**ASSIGNED TASK:** Please carry on the passage below about the fossil fish Chondrenchelys problematica, picking up after its last sentence.

**READING TEXT:**
>>>>>
Yet Chondrenchelys problematica lingered in obscurity until two new specimens were unearthed in the Mumbie Quarry in Scotland, described for the first time last week in the Proceedings of the Royal Society B. More complete than previously described fossils of the species, Finarelli and Coates noticed something unusual and unexpected about the long, skinny fish’s dental structure that sets it apart from other creatures, alive or extinct.
“It’s got teeth where you shouldn’t have teeth. Imagine a full set of teeth in your lips – that’s what this thing has,” Finarelli said. “They’re just fundamentally different from everything else we’ve ever seen in the jaw.”
To confirm that they didn’t just stumble upon mutant representatives of the species, the researchers went back and looked at the older Chondrenchelys fossils. Their re-examination confirmed that the unusual teeth was present in those less well preserved specimens as well, meaning the extra set of choppers was a standard feature for the species – and for no other species seen before or since.
<<<<<
**INFORMATION:**
>>>>>
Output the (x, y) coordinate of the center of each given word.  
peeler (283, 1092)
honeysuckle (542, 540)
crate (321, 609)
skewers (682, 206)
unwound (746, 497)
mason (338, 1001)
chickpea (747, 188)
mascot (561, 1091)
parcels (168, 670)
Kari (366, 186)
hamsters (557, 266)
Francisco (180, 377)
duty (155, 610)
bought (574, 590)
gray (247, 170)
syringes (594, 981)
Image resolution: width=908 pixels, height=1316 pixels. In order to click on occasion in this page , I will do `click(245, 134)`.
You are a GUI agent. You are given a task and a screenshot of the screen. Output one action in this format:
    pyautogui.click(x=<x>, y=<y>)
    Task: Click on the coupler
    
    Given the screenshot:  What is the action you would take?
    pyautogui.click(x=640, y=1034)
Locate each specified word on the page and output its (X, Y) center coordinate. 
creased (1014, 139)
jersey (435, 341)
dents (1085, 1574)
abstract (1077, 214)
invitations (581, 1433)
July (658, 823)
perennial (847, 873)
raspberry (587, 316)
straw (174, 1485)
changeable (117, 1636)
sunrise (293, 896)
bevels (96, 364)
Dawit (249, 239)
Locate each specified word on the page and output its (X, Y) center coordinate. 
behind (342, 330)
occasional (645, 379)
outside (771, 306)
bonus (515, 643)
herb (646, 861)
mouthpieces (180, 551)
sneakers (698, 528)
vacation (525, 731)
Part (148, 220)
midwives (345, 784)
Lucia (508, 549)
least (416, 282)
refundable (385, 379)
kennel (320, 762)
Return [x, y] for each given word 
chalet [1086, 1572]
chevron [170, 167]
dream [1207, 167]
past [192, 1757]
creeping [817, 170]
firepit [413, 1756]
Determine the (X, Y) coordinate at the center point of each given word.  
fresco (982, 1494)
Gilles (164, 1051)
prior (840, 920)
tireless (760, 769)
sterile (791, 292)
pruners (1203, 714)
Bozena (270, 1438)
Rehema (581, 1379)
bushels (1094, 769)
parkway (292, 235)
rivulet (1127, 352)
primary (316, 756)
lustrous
<<<<<
**RESPONSE:**
The researchers haven’t yet commissioned an artist to reconstruct the face – “It would be pug ugly,” Coates said – but its homeliness is useful to scientists. Chondrenchelys existed at a time when holocephalans were exploding in diversity and the species newly-discovered weirdness only adds to the possible forms the group can take.
“One of the things the fossil record does is it shows you the extent to which living forms represent a remnant, or a limited part, of a former wider repertoire of things that can be done within this group,” Coates said. “We’ve searched around and we haven’t found anything like it today.”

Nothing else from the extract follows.